Casos de agressão contra alunos com espectro autista em escolas viralizaram na web, preocupando pais de crianças com o transtorno. Entre os relatos, está o da americana Bonnie McKean, que publicou em seu perfil do Facebook, no último 9 de agosto, um vídeo que mostra seu filho, Corbin, sendo arrastado pelo chão por duas professoras em uma escola em Ohio, nos Estados Unidos. "Como pais, devemos confiar que a escola e seus funcionários estão fazendo seu trabalho e que nossos filhos estão em segurança", escreveu.

Para Mariana Miranda Seize, mestre e doutoranda em psicologia clínica pela Pontifícia Universidade Católica do Rio de Janeiro (PUC-Rio), é preciso desmistificar o autismo. Ela citou série "Atypical", lançada pela Netflix, no último 11 de agosto, para explicar a importância de debater o tema da inclusão com os próprios estudantes, como forma de reduzir episódios de bullying.

— As crianças menores são mais receptivas com as crianças com espectro porque não percebem a diferença, mas isso muda conforme elas crescem. A série mostra a importância de conviver com o diferente. É preciso haver uma discussão com os alunos sobre o tema em geral, deixar que eles proponham soluções, para que pensem juntos, como uma personagem da história faz ao dar uma ideia para o baile da escola. Os estudantes vão se deparar com pessoas com o espectro autista ao longo da vida e devem estar preparados  — disse a psicóloga.

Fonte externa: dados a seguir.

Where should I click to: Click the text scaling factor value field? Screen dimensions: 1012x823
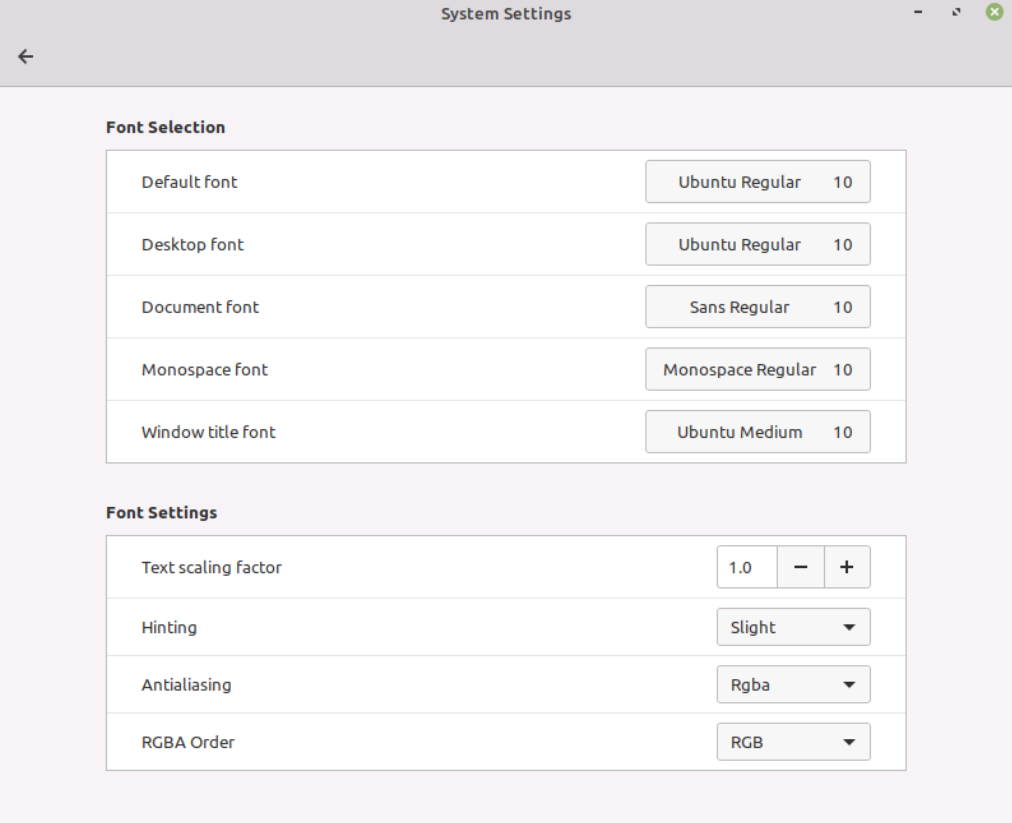pyautogui.click(x=746, y=567)
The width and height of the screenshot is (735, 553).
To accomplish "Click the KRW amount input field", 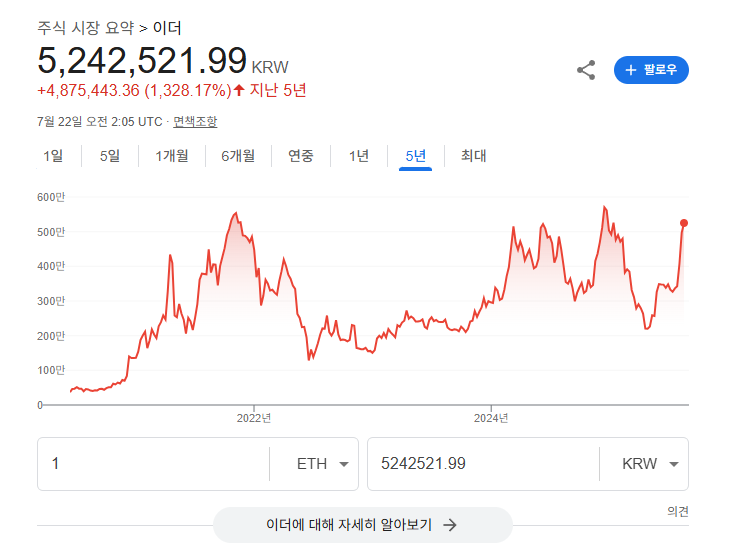I will point(480,464).
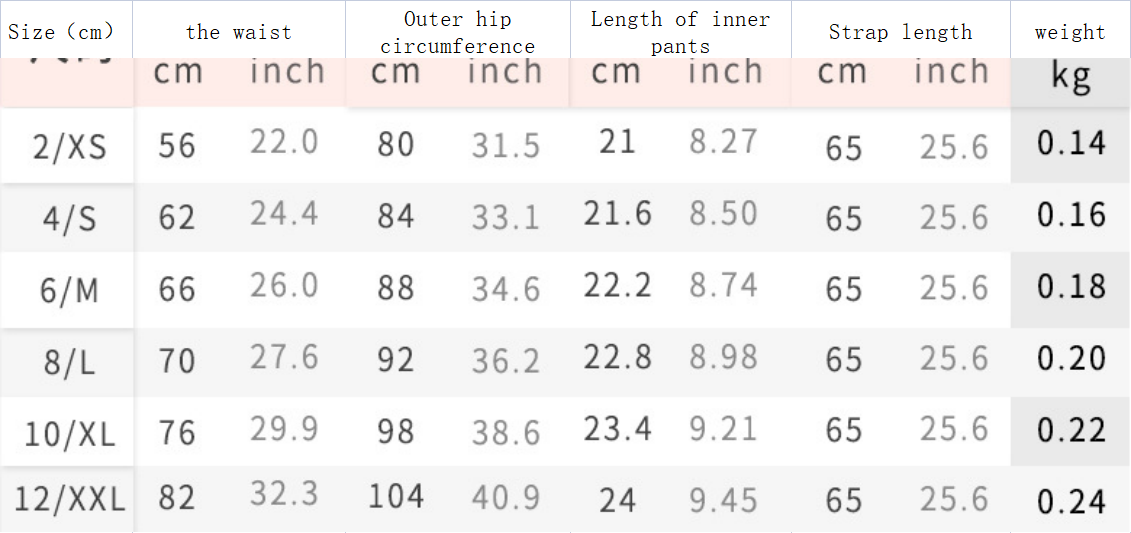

Segundo o dentista José Muniz, de 50 anos, presidente da Comissão de Pacientes com Necessidades Especiais do Conselho Regional de Odontologia (CRO-RJ) e pai de Maria Julia, de 8 anos, diagnosticada com autismo e síndrome de Turner aos 3 anos, é preciso haver um atendimento às características do espectro de cada criança, porque o transtorno se manifesta de formas diferentes. Para ele, a adaptação do material escolar, a participação de pais em reuniões da escola e a qualificação de mediadores contribuem para que a criança com necessidade especial seja bem acolhida.

— A Maria Julia fez natação, teve acompanhamento psicológico e fonoaudiológico, mas ela também precisa frequentar uma escola regular, porque as crianças com espectro autista aprendem muito por espelhamento, observando os outros. Após trabalharmos muito os estímulos nela, a Maria Julia está se desenvolvendo melhor — contou José, que também é membro da Comissão da Defesa dos Direitos da Pessoa com Deficiência da OAB.

Simone Torres, diretora do Colégio Lobo Torres, em Niterói, conhecido como "Lobinho", onde Maria Julia estuda, ressaltou que o número de crianças com espectro autista tem crescido. A escola trabalha junto aos pais, além de treinar os professores.

No entanto, especialistas ressaltam que ainda é preciso, na maior parte das escolas, mais preparo para receber estudantes autistas. E foi com o objetivo de estimular a diversidade e a inclusão nas salas de aula que a carioca Thalita Gelenske fundou a startup Blend Edu, que oferece ferramentas para profissionais da educação trocarem experiências e passarem por treinamentos sobre como podem lidar com tais questões e desafios.

— Dos 2,2 milhões de professores que trabalham com a educação básica no Brasil, apenas 97 mil têm especialização para lidar com alunos com alguma deficiência. Então, quando terminei meu mestrado na UFRJ em 2015, vi que precisava ir além da dissertação e colocar o que pesquisei na prática. Em 2016, surgiu a Blend Edu e estou planejando lançar, no próximo ano, o Laboratório da Diversidade e Inclusão, para complementar as ferramentas já disponíveis para empresas — explicou a empreendedora.